2. In Bezug auf das Klima der Erde hieße die Utopie nach diesem Verständnis: Dauerhaftes gutes Klima und gute Lebensbedingungen für alle Menschen und alle anderen Lebewesen. Auch dies wird es vermutlich wie den ewigen Frieden niemals geben. Aber dieses Ziel zur Richtschnur zu nehmen, bedeutete, durch ein konkretes Handeln jetzt, die realen Verhältnisse bereits zu verbessern und eine bessere Zukunft für die künftigen Generationen anzubahnen. Demgegenüber wirken die Prozentvorgaben beim aktuellen Klimaschutz – so merkwürdig es klingt – keineswegs wie eine pragmatische Utopie nach dem Muster Kants. Da steckt die Kleinmütigkeit bzw. Halbherzigkeit bereits im Ziel. Und dann, wie bereits mehrfach geschehen, werden diese kleinmütigen, halbherzigen Zielvorgaben auch noch reduziert, wenn sich abzeichnet, dass sie nicht erreicht werden können. Eine Politik nach diesem Muster ist nicht überzeugend, zumal dabei lediglich die Interessen der aktuell lebenden Menschen und der führenden Industrienationen berücksichtigt zu sein scheinen. Die Bedürfnisse der künftigen Generationen und der Menschen in Teilen der Erde, die in der aktuellen Weltpolitik momentan keine große Rolle spielen, werden dabei nicht oder zu wenig berücksichtigt. Auf den Weltwirtschaftsgipfeln sind die Südseeinseln, die durch den Anstieg der Weltmeere versinken, nicht vertreten. Und dort macht sich auch kaum jemand wirklich zum Sprecher der künftigen Generationen.

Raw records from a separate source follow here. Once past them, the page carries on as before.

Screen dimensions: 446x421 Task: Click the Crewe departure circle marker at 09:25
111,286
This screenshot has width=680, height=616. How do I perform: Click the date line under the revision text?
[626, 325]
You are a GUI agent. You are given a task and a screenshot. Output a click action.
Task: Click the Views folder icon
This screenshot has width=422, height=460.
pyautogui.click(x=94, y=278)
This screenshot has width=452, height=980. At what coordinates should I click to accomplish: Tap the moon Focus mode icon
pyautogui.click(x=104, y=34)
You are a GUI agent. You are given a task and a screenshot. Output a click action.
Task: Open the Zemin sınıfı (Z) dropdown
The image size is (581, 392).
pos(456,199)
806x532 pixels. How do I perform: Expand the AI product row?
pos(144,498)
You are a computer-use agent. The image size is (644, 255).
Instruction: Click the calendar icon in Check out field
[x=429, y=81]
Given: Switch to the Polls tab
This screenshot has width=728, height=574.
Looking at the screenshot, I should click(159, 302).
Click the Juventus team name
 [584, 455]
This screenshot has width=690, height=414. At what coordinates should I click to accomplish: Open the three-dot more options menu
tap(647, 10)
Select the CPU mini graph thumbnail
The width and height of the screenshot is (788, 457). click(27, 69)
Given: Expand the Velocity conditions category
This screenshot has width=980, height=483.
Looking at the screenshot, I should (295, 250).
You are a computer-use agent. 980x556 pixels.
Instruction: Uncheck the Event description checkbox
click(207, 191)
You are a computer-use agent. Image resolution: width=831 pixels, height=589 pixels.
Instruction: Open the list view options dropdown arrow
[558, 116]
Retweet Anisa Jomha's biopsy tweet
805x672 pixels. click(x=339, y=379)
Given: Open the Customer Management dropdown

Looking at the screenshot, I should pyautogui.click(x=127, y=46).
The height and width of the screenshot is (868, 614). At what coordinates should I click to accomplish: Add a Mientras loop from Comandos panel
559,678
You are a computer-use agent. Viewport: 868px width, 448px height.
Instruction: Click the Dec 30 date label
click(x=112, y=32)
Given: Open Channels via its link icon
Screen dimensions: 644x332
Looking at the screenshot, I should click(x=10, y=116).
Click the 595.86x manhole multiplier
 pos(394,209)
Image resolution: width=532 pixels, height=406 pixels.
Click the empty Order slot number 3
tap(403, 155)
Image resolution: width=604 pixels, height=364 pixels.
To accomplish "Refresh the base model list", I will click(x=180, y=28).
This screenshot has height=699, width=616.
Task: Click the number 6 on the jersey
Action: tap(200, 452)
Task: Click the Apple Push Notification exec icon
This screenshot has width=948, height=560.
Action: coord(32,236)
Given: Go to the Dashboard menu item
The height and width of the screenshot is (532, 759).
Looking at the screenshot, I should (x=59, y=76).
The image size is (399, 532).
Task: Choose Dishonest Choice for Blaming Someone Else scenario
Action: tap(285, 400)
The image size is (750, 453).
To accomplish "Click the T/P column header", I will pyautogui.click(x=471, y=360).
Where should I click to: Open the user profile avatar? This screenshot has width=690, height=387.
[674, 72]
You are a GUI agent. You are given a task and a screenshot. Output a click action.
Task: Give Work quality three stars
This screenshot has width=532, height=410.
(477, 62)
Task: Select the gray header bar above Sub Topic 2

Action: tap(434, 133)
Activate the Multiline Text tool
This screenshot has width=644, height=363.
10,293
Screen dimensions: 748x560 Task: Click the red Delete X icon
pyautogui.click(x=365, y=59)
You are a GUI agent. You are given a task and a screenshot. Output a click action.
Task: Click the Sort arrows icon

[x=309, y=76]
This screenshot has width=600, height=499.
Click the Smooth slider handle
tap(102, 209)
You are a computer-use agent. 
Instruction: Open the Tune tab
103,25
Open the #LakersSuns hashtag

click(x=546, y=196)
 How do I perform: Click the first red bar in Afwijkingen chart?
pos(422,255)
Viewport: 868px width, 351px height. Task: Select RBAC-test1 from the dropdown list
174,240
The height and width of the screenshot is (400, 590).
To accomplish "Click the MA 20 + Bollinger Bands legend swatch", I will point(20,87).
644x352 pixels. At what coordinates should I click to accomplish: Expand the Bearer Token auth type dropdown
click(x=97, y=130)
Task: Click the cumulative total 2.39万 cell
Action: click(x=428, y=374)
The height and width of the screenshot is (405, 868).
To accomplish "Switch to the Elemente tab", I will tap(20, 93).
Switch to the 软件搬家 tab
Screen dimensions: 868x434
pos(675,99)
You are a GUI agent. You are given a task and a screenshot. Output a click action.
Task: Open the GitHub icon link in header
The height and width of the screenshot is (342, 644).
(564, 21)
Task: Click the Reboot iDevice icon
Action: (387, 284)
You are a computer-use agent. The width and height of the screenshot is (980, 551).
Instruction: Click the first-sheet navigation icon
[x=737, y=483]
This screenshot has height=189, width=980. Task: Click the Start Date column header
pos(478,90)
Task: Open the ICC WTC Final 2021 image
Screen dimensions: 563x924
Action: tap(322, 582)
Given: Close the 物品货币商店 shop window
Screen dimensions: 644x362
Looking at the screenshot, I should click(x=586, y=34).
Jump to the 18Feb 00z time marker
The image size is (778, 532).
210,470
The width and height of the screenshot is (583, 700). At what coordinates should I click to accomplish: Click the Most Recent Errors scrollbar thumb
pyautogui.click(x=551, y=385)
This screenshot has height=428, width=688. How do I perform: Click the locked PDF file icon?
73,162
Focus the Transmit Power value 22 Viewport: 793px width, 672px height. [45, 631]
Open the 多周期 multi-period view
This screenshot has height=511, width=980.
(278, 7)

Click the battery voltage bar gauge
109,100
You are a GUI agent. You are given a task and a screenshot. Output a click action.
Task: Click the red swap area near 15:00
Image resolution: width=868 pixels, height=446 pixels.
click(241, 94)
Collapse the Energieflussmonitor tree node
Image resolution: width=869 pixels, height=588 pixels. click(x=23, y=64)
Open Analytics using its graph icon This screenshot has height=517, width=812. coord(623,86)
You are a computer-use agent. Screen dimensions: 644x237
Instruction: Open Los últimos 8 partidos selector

3. Wenn Ihnen das unter 1 und 2 Gesagte plausibel erscheint, können Sie Ihre ganz persönlichen Konsequenzen ziehen. Einfach ist das nicht. Auf der einen Seite stehen Politik, Weltwirtschaftsordnung, Wissenschaft und Forschung, weltanschauliche Prinzipien, Glauben und Wissen, fundierte Analysen und seriöse Prognosen, dazu noch allerlei Verschwörungstheorien, diffuse Ängste und wilde Spekulationen. Auf der anderen Seite stehen Sie selbst mit einer eigenen Haltung und eigenem Verhalten. Schauen Sie sich Ihren Alltag an, überprüfen Sie, wofür Sie Energie und Ressourcen verbrauchen und wie viel davon Ihnen wirklich wichtig ist. Probieren Sie selbst alternative Verhaltensweisen und Gewohnheiten aus! Dazu gehört auch das Verhalten in der Freizeit und im Urlaub. Mit anderen Worten, Sie haben die Wahl: Sie können der 100-Prozent Utopie eines dauerhaften gesunden Klimas ganz pragmatisch Schritt für Schritt näher kommen, auch wenn Sie sicherlich nicht allein die Welt retten werden; Sie können wie die große Politik Ihre Ziele immer wieder reduzieren, weil Sie denken, diese seien nicht erreichbar; und Sie können solche Überlegungen von vornherein ablehnen, weil Sie den Eindruck haben, es sei ohnehin bereits zu spät.